The request was made at a meeting of the World Trade Organization (WTO) committee on safeguards earlier this week, a Geneva-based official told BusinessLine.
In July last year, India imposed a 25 per cent safeguard duty on imports of solar cells and modules from China and Malaysia for the first year. The duty is to be scaled down to 20 per cent on such imports for the first six months of the second year and 15 per cent for the remaining half of the year.
Safeguard duties are import levies, over and above the existing duties, that are imposed to check a sharp increase in imports of certain items in case it caused disruption in the domestic market.
The report clarified that since imports of the solar products from other countries, like Singapore and Taiwan, “do not exceed 3 per cent individually and 9 per cent collectively”, they won’t attract the safeguard duty.
Unique technology
Although the decision does not directly affect Japan as exports from the country are not subject to the safeguard duty, it has a bearing on Japanese conglomerate Panasonic’s venture in Malaysia — PECMY.

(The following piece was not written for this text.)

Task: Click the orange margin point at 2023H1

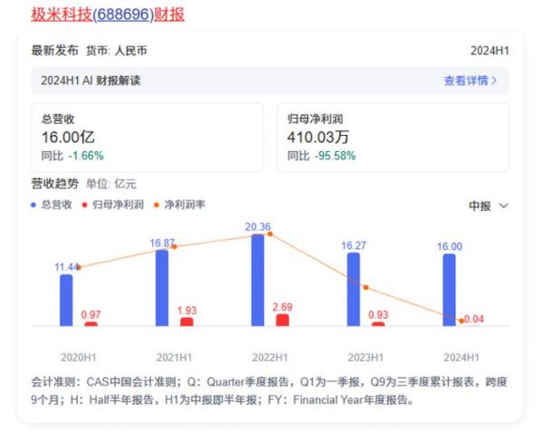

PECMY, in its submission to the Directorate-General of Trade Remedies in India, had said that products exported by the company were different from the solar cells and modules that were causing injury to Indian manufacturers. It further explained that Silicon Heterojunction (SHJ) was a unique technology and was under a patent to Panasonic Corporation, Japan until 2016 and the solar modules manufactured using SHJ technology were different than regular solar modules.